Records:
Start
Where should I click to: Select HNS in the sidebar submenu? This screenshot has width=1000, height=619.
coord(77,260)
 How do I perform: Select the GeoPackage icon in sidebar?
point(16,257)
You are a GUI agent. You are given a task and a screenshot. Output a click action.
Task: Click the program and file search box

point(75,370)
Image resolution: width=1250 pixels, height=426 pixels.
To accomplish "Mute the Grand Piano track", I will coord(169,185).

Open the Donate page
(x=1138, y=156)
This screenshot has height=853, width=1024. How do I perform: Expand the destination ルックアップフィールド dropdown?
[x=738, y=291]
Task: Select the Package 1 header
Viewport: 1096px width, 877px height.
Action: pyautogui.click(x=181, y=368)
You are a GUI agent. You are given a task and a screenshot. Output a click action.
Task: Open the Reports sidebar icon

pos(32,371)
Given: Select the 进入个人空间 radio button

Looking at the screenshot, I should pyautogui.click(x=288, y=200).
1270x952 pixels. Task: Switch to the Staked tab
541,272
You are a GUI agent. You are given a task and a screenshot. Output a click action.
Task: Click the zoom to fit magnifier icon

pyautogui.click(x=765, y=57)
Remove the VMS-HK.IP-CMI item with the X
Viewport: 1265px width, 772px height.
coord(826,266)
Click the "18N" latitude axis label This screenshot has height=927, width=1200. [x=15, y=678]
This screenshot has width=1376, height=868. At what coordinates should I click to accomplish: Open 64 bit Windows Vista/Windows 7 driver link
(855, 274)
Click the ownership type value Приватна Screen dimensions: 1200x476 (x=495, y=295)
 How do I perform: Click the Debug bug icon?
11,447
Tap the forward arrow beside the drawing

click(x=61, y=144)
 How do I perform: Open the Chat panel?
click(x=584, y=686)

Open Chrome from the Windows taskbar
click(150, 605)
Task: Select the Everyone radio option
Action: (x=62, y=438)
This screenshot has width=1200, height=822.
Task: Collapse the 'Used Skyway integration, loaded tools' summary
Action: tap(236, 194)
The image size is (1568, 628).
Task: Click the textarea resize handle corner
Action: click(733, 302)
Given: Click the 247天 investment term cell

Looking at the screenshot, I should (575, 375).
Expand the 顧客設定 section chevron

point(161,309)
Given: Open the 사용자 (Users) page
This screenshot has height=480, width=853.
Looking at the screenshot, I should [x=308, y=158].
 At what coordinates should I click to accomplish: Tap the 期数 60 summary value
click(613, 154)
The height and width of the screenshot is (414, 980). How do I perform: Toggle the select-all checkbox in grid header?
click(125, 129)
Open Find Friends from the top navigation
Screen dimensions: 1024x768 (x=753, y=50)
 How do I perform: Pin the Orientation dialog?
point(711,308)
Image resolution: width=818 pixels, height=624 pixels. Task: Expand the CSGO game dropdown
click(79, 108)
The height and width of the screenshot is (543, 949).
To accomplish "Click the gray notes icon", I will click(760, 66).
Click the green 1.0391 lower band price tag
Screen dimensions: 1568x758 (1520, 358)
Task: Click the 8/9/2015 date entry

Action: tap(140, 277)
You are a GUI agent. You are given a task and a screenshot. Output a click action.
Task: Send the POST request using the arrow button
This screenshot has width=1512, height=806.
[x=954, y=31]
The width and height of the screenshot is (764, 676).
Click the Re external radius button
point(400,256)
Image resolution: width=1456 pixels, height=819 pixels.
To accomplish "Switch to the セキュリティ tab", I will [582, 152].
End
**Directive:** Reproduce every one of the records above word for word.

**Written reply:**
Where should I click to: Select HNS in the sidebar submenu? This screenshot has width=1000, height=619.
coord(77,260)
 How do I perform: Select the GeoPackage icon in sidebar?
point(16,257)
You are a GUI agent. You are given a task and a screenshot. Output a click action.
Task: Click the program and file search box

point(75,370)
Image resolution: width=1250 pixels, height=426 pixels.
To accomplish "Mute the Grand Piano track", I will coord(169,185).

Open the Donate page
(x=1138, y=156)
This screenshot has height=853, width=1024. How do I perform: Expand the destination ルックアップフィールド dropdown?
[x=738, y=291]
Task: Select the Package 1 header
Viewport: 1096px width, 877px height.
Action: pyautogui.click(x=181, y=368)
You are a GUI agent. You are given a task and a screenshot. Output a click action.
Task: Open the Reports sidebar icon

pos(32,371)
Given: Select the 进入个人空间 radio button

Looking at the screenshot, I should pyautogui.click(x=288, y=200).
1270x952 pixels. Task: Switch to the Staked tab
541,272
You are a GUI agent. You are given a task and a screenshot. Output a click action.
Task: Click the zoom to fit magnifier icon

pyautogui.click(x=765, y=57)
Remove the VMS-HK.IP-CMI item with the X
Viewport: 1265px width, 772px height.
coord(826,266)
Click the "18N" latitude axis label This screenshot has height=927, width=1200. [x=15, y=678]
This screenshot has width=1376, height=868. At what coordinates should I click to accomplish: Open 64 bit Windows Vista/Windows 7 driver link
(855, 274)
Click the ownership type value Приватна Screen dimensions: 1200x476 (x=495, y=295)
 How do I perform: Click the Debug bug icon?
11,447
Tap the forward arrow beside the drawing

click(x=61, y=144)
 How do I perform: Open the Chat panel?
click(x=584, y=686)

Open Chrome from the Windows taskbar
click(150, 605)
Task: Select the Everyone radio option
Action: (x=62, y=438)
This screenshot has width=1200, height=822.
Task: Collapse the 'Used Skyway integration, loaded tools' summary
Action: tap(236, 194)
The image size is (1568, 628).
Task: Click the textarea resize handle corner
Action: click(733, 302)
Given: Click the 247天 investment term cell

Looking at the screenshot, I should (575, 375).
Expand the 顧客設定 section chevron

point(161,309)
Given: Open the 사용자 (Users) page
This screenshot has height=480, width=853.
Looking at the screenshot, I should [x=308, y=158].
 At what coordinates should I click to accomplish: Tap the 期数 60 summary value
click(613, 154)
The height and width of the screenshot is (414, 980). How do I perform: Toggle the select-all checkbox in grid header?
click(125, 129)
Open Find Friends from the top navigation
Screen dimensions: 1024x768 (x=753, y=50)
 How do I perform: Pin the Orientation dialog?
point(711,308)
Image resolution: width=818 pixels, height=624 pixels. Task: Expand the CSGO game dropdown
click(79, 108)
The height and width of the screenshot is (543, 949).
To accomplish "Click the gray notes icon", I will click(760, 66).
Click the green 1.0391 lower band price tag
Screen dimensions: 1568x758 (1520, 358)
Task: Click the 8/9/2015 date entry

Action: tap(140, 277)
You are a GUI agent. You are given a task and a screenshot. Output a click action.
Task: Send the POST request using the arrow button
This screenshot has width=1512, height=806.
[x=954, y=31]
The width and height of the screenshot is (764, 676).
Click the Re external radius button
point(400,256)
Image resolution: width=1456 pixels, height=819 pixels.
To accomplish "Switch to the セキュリティ tab", I will [582, 152].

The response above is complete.